Como aprendemos desde pequeno assistindo aos filmes americanos, coloquei as mãos na parede. Em caso de dúvida, siga o manual. Foi então que iniciamos um breve diálogo. Os guardas em polonês e eu português-inglês. Chegamos a um consenso quando eles disseram repetidamente a palavra passaport. Claro, meu passaporte! Isso, se eu tivesse me lembrado de pegar. Na pressa, não lembrei. Estávamos diante de um impasse diplomático.

Tentei argumentar em inglês, dizendo que havia esquecido o passaporte no colégio, mas que poderia  buscá-lo. Não adiantou. Acho que não entenderam, ou eu não me fiz entender. Não me algemaram, mas me fizeram entrar na viatura. “ Pronto! To fodido”, pensei. Preso, e nem sei por quê. Quem sabe andar sem passaporte já seria um bom motivo para averiguação, não?

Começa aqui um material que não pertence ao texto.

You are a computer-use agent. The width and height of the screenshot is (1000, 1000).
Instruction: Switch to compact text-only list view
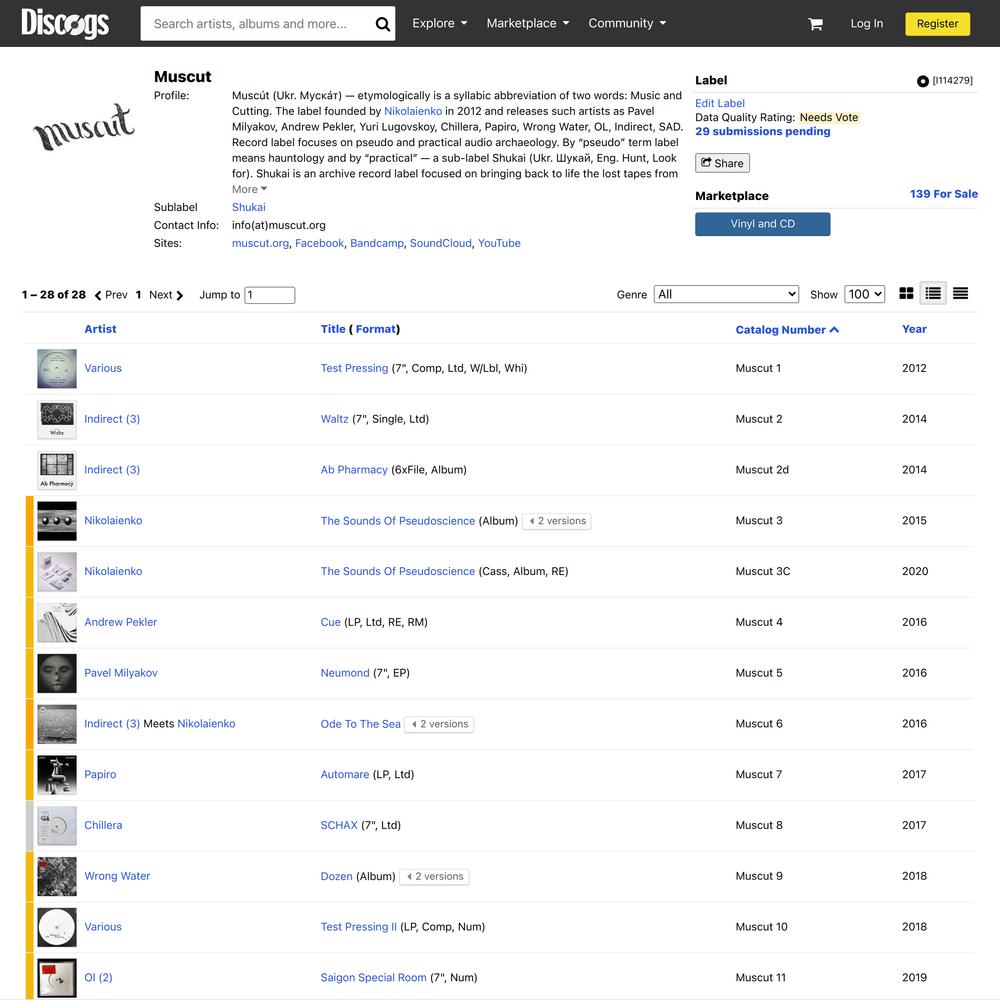(x=960, y=293)
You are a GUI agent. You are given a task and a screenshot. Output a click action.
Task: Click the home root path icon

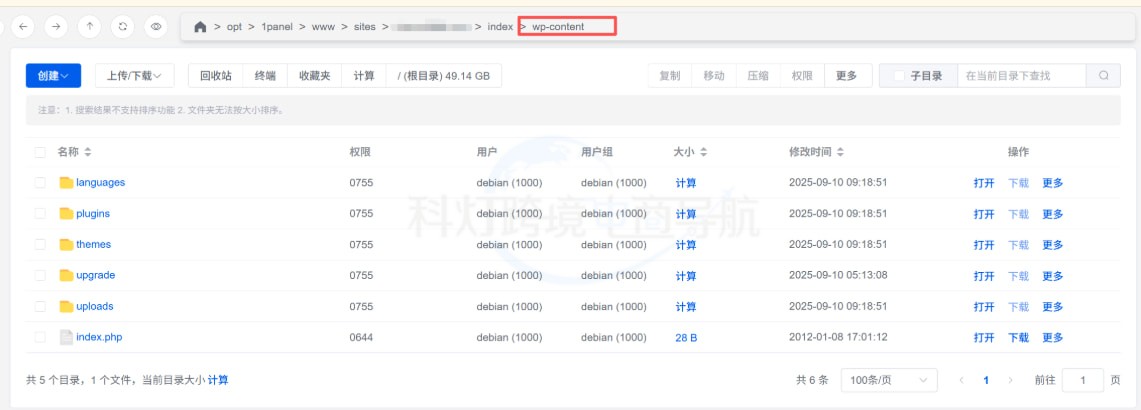[x=200, y=27]
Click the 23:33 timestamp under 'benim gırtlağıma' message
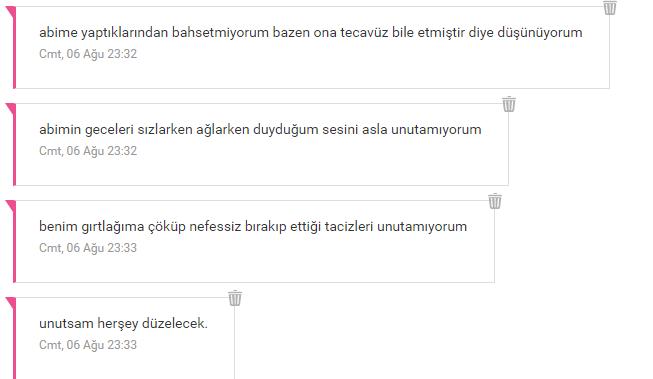Screen dimensions: 653x379 coord(88,248)
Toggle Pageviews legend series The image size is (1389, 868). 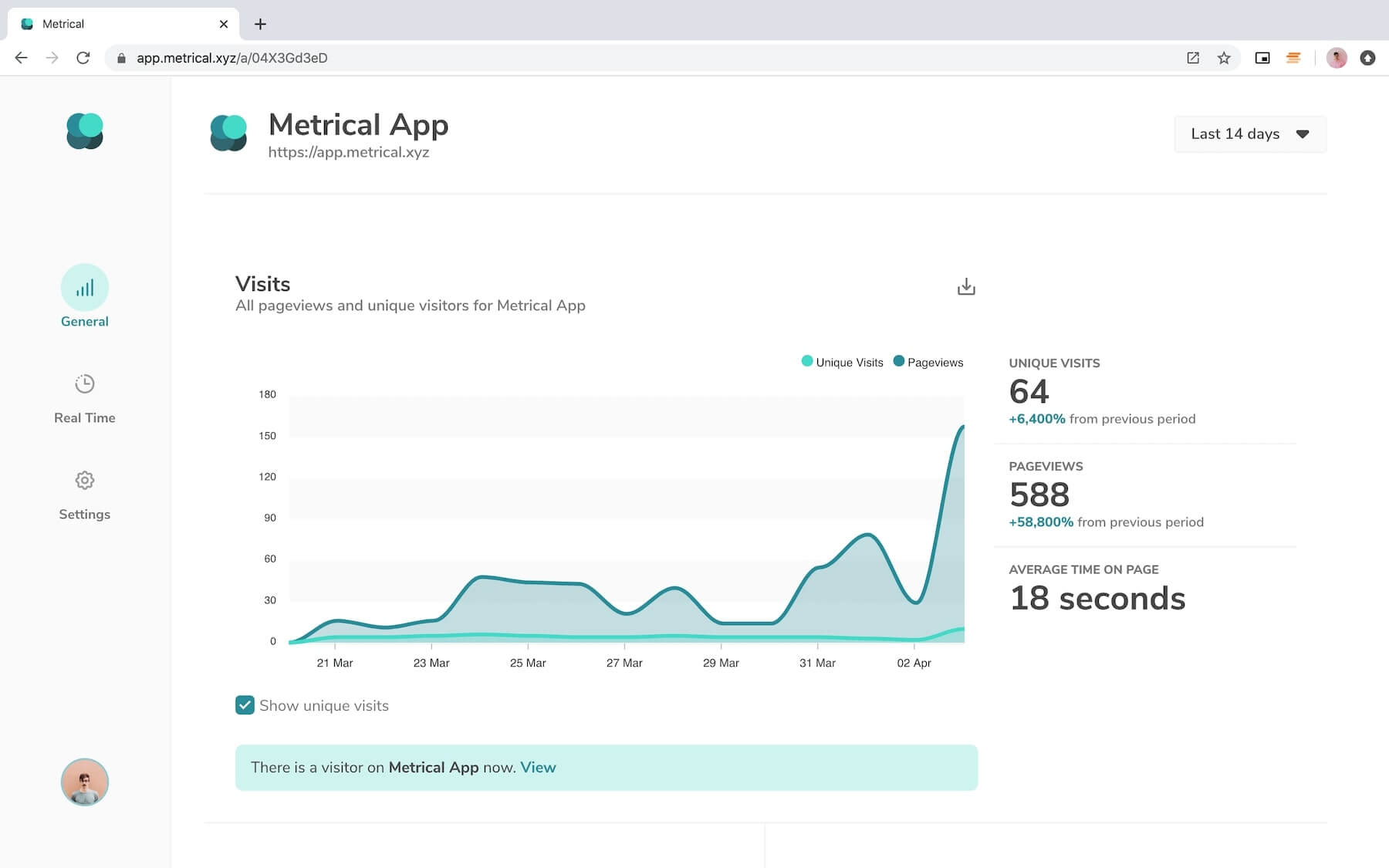[x=928, y=362]
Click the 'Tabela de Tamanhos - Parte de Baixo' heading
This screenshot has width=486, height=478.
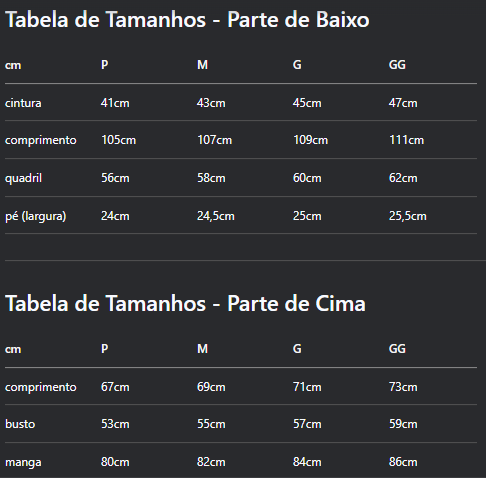click(187, 20)
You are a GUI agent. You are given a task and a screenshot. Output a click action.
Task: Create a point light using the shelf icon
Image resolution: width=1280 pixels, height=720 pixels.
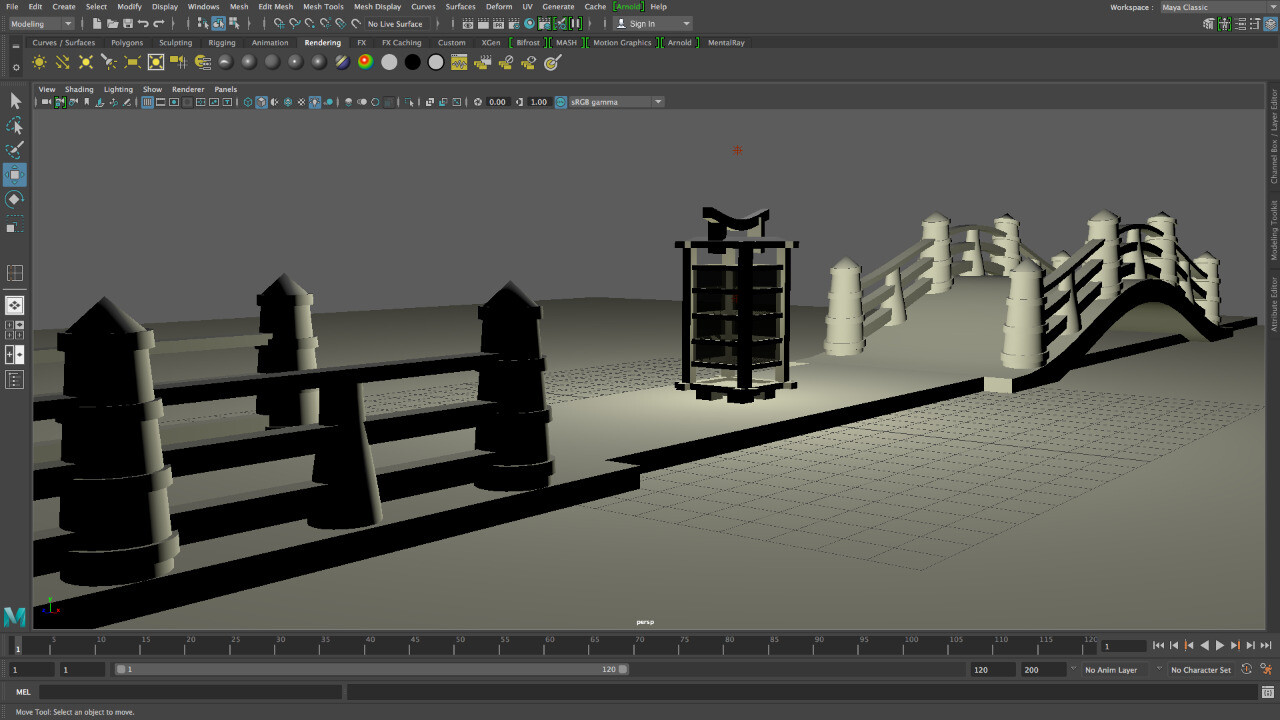[x=86, y=62]
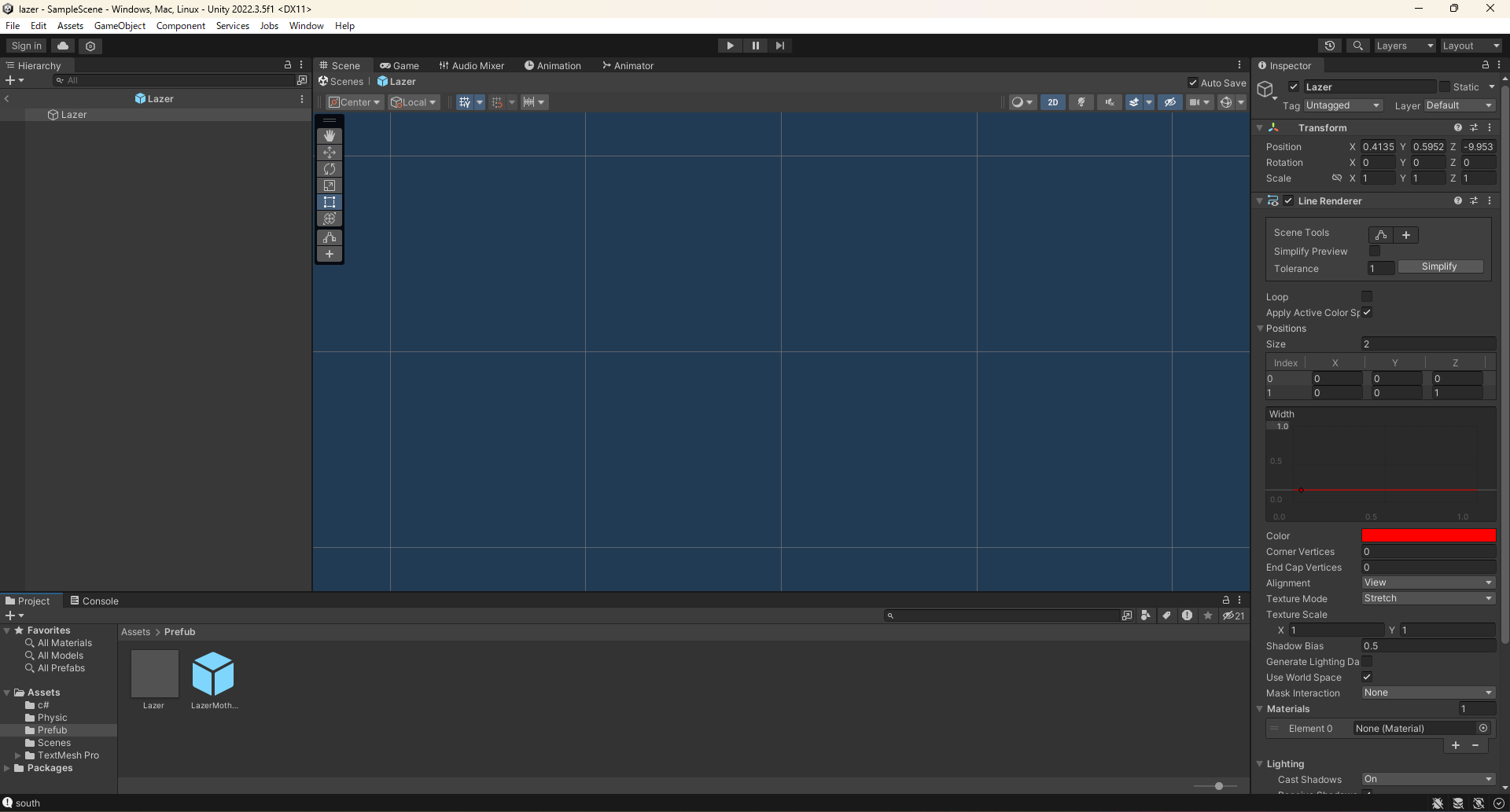Open the GameObject menu
Image resolution: width=1510 pixels, height=812 pixels.
(120, 25)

Depois de quase dez minutos dentro do carro, esperando por uma resposta que nunca chegava[ acho que não sabiam para onde me levar ], lembrei que durante a viagem, eu anotei o telefone do Tony. Estava num pedaço de papel, em algum dos bolsos da calça. Por sorte, usava o mesmo jeans. Entreguei o papel a um dos policias e por meio de mímicas, pedi para que eles ligassem para o número.

Não precisei ir até a chefatura de policia. Descobri que além de não portar passaporte, tinha cometido outras duas infrações. Atravessei a rua sob sinal vermelho e fora da faixa de pedestres. Os guardas foram gentis, e me deixaram voltar para o albergue. No entanto, não escapei da multa.

No dia seguinte, reencontrei meu amigo polonês, sua namorada e uma amiga. Convidei os para jantar. Era o mínimo que eu podia fazer, depois de tudo.

Nunca mais deixei de andar na faixa de pedestres ou desrespeitei a sinalização. Não fora do Brasil!